We are seeking a Site Reliability Engineer with a strong programming background to join our Cloud Security and Infrastructure (CSI) team.
CSI provides a single point of entry to enable identity, branding and compliance, as well as a single point of management to support provisioning, monitoring, security and operational support.
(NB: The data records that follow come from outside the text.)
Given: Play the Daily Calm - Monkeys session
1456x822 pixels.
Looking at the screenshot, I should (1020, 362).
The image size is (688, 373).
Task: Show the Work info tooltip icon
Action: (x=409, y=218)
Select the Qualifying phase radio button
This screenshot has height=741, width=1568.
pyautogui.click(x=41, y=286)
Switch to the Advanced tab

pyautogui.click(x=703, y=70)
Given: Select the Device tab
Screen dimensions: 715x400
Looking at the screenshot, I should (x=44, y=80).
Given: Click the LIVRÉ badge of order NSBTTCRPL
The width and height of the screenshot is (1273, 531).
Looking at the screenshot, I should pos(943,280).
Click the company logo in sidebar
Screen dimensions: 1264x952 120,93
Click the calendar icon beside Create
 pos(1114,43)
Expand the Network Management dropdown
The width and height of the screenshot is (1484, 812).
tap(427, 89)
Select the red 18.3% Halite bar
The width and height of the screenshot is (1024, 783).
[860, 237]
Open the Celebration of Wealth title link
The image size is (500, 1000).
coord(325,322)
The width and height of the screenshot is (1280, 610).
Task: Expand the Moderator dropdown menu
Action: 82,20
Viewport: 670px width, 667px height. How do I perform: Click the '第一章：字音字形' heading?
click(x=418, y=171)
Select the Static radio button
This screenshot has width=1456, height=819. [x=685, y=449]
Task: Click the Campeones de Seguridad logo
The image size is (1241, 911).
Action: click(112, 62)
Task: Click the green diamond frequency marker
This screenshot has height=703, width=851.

The ideal candidate will bring hands-on expertise in containerization, orchestration and observability to help build and maintain reliable, scalable systems.
Responsibilities
-
Create and manage applications, containerize them and run them using open-source container management tools such as Docker or Podman
-
Interpret container logs and trace specific events for troubleshooting purposes
-
Create and manage Kubernetes resource manifests for deployment into K8S clusters (e.g., Kind cluster locally or GKE/AKS in a cloud provider)
-
Deploy Prometheus agents to monitor infrastructure and application behavior
-
Raise and manage alerts based on observability data
-
Support provisioning, monitoring, security and operational tasks across distributed systems
-
Implement and maintain CI/CD pipelines and GitOps-based continuous deployment workflows
-
Collaborate with cross-functional teams to ensure system reliability and performance
Requirements
-
At least 2 years of hands-on programming experience
-
Proficiency in at least one scripting language
-
Hands-on expertise in Kubernetes and Linux
-
Knowledge of at least one cloud provider, with experience in Microsoft Azure
-
Familiarity with Prometheus or a similar monitoring agent and strong fundamentals of observability
-
Skills in Azure DevOps CI/CD pipelines and/or GitOps packaging and continuous deployment tools such as Helm and ArgoCD
-
Capability to troubleshoot distributed systems
-
Background in Terraform for infrastructure as code
-
Fluent communication skills in English at a B2+ level
Nice to have
-
Familiarity with Azure DevOps
-
Knowledge of Google Cloud Platform
-
Expertise in Istio
-
Proficiency in Prometheus